Volkan eliyle yanını işaret edince, elimde ki bardakla az önce kalktığım yere geri oturdum. Volkan fısıltı ile konuşarak durumu açıklamaya başladı, bir gözü de Oktay'daydı. “Şimdi ben bu bardak varya bu bardak.” Dedi elimde ki bardağı göstererek. Başımı evet anlamında sallayarak meraklı gözlerle bakmayı sürdürdüm. “İşte ben bu bardağın için de ki suyu.” Duraksayarak kaşlarıyla bu sefer de Oktay’ı işaret etti. “Bu Endoplazmik Retikuluma fırlatacağım, sonrada Allah ne verdiyse koşacağız bahçeye.” Ne olduğu anladığımda yüzümde ki aydınlanma yaşayan tavrımla birlikte sessizce ellerimi çırparak cevap verdim. “Tamam, hadi yapalım.” Volkan aldığı cevaptan memnun kalmış bir biçim de yanağımdan bir makas alarak yönünü Oktay’a çevirdi. Bende elimde ki bardağı ona uzatarak yavaştan ayaklandım. Birazdan çıkacak savaşa karşı gard almalıydım. Oktay her şeyden habersiz cilveli bir tavırla fotoğraf çekilmeye devam ediyordu. Bu çocukta ki dişil enerji bende bile yok... Bir kaç adım gerileyerek cam kapıya doğru uzaklaştım, benim uzaklaştığımı göre Volkan, sanki komut almış bir biçim de başını tamam şimdi anlamında dercesine sallayarak, elimde ki şu dolu bardağı Oktay’ın nur yüzü ile buluşturdu. O an benim bile için gitmişti. Oktay anlık bir refleks ile telefonu elimde atarak koltuktan kalktı. Şuan ki konumlarımız şöyleydi, Oktay ile Volkan karşılıklı fakat Volkan hala oturur bir biçim de bense çoktan kendimi bahçeye atmıştım kendimi. Cam kapının ardından neler oluyor diye bakmaya başladım, Volkan yavaş yavaş ayağa kalkarak Oktay’ın tepkilerini yoklamayı ihmal etmeden geri adımlar benim olduğum yere gelmeye başladı. Oktay ise yüzün akan suları elinin tersiyle silerek Volkan'a kaş göz işareti yaptı. “Oğlum salak mısın, taklit mi yapıyorsun amına koyayım?” Volkan’ın kendini ele veren mimikleri hiçte ciddiyet içermiyordu, daha çok gülecek gibi fakat gülerse, büyük ihtimalle güldüğü son şey olmasından korkuyor gibiydi. Volkan elini uzatarak konuştu, “Kardeşim valla şaka yaptım, hem zaten hava sıcak serinlemek oldun fena mı?”

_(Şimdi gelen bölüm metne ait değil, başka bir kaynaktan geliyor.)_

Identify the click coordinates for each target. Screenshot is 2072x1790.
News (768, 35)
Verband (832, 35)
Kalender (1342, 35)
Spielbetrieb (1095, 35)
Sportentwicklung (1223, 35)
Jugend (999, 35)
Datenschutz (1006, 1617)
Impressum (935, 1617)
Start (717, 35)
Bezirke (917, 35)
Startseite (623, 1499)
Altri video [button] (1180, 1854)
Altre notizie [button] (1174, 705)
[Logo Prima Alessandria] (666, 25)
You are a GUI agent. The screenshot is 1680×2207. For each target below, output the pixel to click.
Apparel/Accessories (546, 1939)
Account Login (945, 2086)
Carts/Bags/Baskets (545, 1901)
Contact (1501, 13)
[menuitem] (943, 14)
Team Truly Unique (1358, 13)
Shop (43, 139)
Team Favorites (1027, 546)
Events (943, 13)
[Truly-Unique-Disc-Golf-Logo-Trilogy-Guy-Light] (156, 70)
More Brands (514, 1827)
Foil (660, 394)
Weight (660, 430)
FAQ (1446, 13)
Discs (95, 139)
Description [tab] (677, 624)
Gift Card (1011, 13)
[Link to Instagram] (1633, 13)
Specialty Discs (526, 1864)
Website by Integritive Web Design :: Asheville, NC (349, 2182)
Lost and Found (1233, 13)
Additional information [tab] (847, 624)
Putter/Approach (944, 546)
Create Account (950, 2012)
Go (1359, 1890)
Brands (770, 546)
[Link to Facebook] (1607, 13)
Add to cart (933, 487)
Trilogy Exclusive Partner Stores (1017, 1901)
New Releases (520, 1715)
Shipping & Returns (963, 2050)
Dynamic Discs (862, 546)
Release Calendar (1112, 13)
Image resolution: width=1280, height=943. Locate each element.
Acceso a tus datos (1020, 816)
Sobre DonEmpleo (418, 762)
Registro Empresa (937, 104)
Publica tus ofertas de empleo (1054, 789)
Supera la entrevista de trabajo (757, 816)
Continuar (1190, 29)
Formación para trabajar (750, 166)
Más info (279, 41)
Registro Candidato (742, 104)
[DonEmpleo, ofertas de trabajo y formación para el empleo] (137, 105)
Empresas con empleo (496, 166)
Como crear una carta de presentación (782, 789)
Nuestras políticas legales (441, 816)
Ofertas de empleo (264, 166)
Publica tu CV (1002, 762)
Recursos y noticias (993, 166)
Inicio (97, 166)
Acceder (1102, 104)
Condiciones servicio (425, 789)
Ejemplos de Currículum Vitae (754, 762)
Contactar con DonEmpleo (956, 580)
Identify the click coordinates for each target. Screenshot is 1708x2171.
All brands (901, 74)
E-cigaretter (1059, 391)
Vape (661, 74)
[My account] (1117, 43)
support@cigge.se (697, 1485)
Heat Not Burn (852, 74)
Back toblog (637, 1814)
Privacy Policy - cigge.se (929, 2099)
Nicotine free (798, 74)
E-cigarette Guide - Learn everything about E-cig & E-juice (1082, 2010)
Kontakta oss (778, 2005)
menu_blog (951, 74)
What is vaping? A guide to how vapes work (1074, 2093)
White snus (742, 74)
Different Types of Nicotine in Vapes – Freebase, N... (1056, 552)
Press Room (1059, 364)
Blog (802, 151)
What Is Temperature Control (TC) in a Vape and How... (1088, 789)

Berbat savunma içeren bu konuşmasının ardından, başından beri yapması gereken şeyi yapıp topuklayarak kendini bahçeye benim yanıma attı. Tabi bu sırada Oktay’ında eli armut toplamadığı için o da arkasından tazı gibi gelerek anında havuzun dibinde buluştular, hayır yani Volkan karşında Atletizm de master yapmış biri var, koşarak kurtulabileceğini nasıl akıl edersin hala aklım almıyor. Volkan havuza sırtını dönmüş bir biçim de duruyor, Oktay da onun önüne geçerek kaçacak alan seçeneklerini kısıtlıyordu. Bense bir kaç adım ilerilerinde onları izliyordum.

Oktay ufak bir adım daha attığı sırada, Volkan tiz bir çığlık atarak havuza düşmemek için dengesini korumaya çalıştı. Oktay, Volkan’ın tişörtünden alacaklı gibi tutarak tekrar konuştu. “Pişman mısın lan döktüğüne?” volkan ıslanmayı pek sevmeyen biri olarak, Oktay’ın bu dediğini hızla onaylayarak konuştu. “Valla pişmanım kardeşim, hadi çekil de geçeyim.” Oktay Volkan'a biraz daha yaklaşarak yeniden konuştu. “Özür dile bakiyim Yanardağ.” Oktay’ın hiç eskimeyen Yanardağ esprisi...Şu an bu iki insansı varlığı tanımayan biri olsa karşıdan gördüğü an gay sanardı, gerçi ben sürekli yanlarında olduğum halde bile bazen şüphelenmiyor değilim.

Volkan hiç beklenmeden şak diye özür cevabını yapıştırdı. “Oklavam vallahi özür dilerim hadi bırak beni.” Oklavam... Volkan’ın yaratıcılığı konusunda pek de konuşulacak bir söz yok. Volkan’ın kurduğu cümle ile birlikte, havuza düşmesi bir oldu. Volkan sanki bunu beklemiyormuşçasına bir bakış attığı şurada Oktay Volkan’a karşı kocaman bir kahkaha patlattı. “E oğlum özür diledin, hadi bırak beni dedin bende kıyamadım bıraktım.” Volkan bir kaç küfür savuruşunun ardından beklenmedik ve en vurucu darbeyi yaptı. “Bana bardağı getiren Ekim’di, o da cezasını çeksin.” Dedi onu silkerek küçük bir çocuk misali. Oktay’ı Volkan üzerinde dolanan bakışları anında beni bulurken. Ben Volkan'a hainsin dercesine gözlerimi kıstım. “Banane kızım bakma valla öyle, suç Ortağıyız biz.” Başımı olumsuzca sallayarak yeniden Oktay’a döndüğüm sıra da o kobra gibi iki büyük adımda yanıma ulaşarak kollarımda tuttu ve tek hamlede kucağına aldı.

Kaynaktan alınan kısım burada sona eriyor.